Primary care provider key to achieving health equity

People waiting in line in Covina for the one-shot Johnson and Johnson COVID-19 vaccine. (Photo: Ringo Chiu, via Shutterstock)
California is gearing up to make history. The state will achieve near universal health coverage in 2024 by expanding Medi-Cal, the state’s Medicaid program, to all income-eligible Californians. Immigration status will no longer be an obstacle.

This milestone follows Medi-Cal access expansions to all income-eligible children in 2016, young adults in 2020, and older Californians this year. But expansion of coverage alone is not the end game.

Having a relationship with a trusted primary care provider is a lifelong  need for patients to make the best medical decisions.

As COVID-19 has shown, Californians are in critical need of access to medical professionals who understand their language and community, build long-term patient relationships, and can help navigate the complexities of health care. A primary care provider should fill this need.

Primary care providers and teams, including physicians, nurse practitioners, physician assistants, community health workers, and behavioral health staff, administer critical first-line care for physical and behavioral health.

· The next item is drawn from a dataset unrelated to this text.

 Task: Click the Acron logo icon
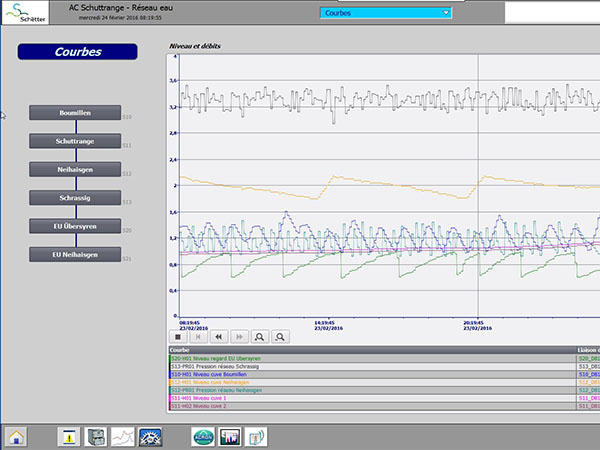pos(203,437)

They help patients diagnose symptoms, prevent disease and receive vaccines, manage chronic illness, and overcome social stressors that impact health, such as violence or food insecurity. They also help coordinate care regimens when needed, such as testing and specialist care.

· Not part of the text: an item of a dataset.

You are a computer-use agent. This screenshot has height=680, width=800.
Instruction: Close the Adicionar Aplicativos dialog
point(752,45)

Having a relationship with a trusted primary care provider is a lifelong need for patients to make the best medical decisions and to avoid getting lost in or ignored by the health care system. Ultimately, it is a matter of equity, ensuring that all Californians, regardless of insurance coverage, can find, access, and trust a primary care provider.

Despite its critical role, primary care is consistently under-resourced.

Medi-Cal covers approximately a third of Californians, nearly half of the state’s children, and disproportionately serves communities of color. Specifically, Medi-Cal serves 34 percent of the state’s Latinos, 28 percent of Black Californians, and 15 percent of the Asian American Pacific Islander community. Medi-Cal also serves those facing health challenges shaped by poverty, housing and food insecurity, pollution, and racial injustice.

Due to these longstanding systemic inequities, Californians enrolled in Medi-Cal are less likely to have a usual source of care and twice as likely to have poor overall health. To ensure high quality of care for all Californians, the state must strengthen primary care in Medi-Cal and ensure everyone enrolled in the program has a trusted primary care provider.

There are seldom simple solutions in health care. Yet, primary care access is associated with reduced mortality and health disparities. Despite its critical role, primary care is consistently under-resourced. Investing more in primary care will help ensure our health care system is equipped to keep us healthy instead of waiting until we are sick to treat us.

A first-ever analysis of 13 managed care plans contracted with the state to provide care for nearly half of Medi-Cal members reveals that they spend between 5 and 19 percent on primary care. Californians enrolled in plans that invest more in primary care receive higher quality care and have better and more positive care experiences.

These findings show the importance of primary care in the broader Medi-Cal reforms underway. California has made primary care a foundation of its Bold Goals 50X2025 quality and equity strategy, seeking to halve disparities in rates of well-child exams and immunizations, maternity care, mental health care, and other essential services. Starting in 2024, payments to managed care plans will be tied to quality and equity measures, and plans will be required to report their primary care spending.

By investing in and strengthening primary care, we can put all patients at the center of health care and build a more accessible and responsive health care system. Ensuring transparency in primary care investments and managed care performance measures will hold plans accountable for quality, value, and equity in health outcomes for Californians from all walks of life.

This is the next frontier in health care reform, and California is leading the way.

Editor’s Note: Palav Babaria, M.D., is Chief Quality and Medical Officer and Deputy Director for Quality and Population Health Management at the Department of Health Care Services, which oversees the Medi-Cal program. Kiran Savage-Sangwan is the executive director of the California Pan-Ethnic Health Network.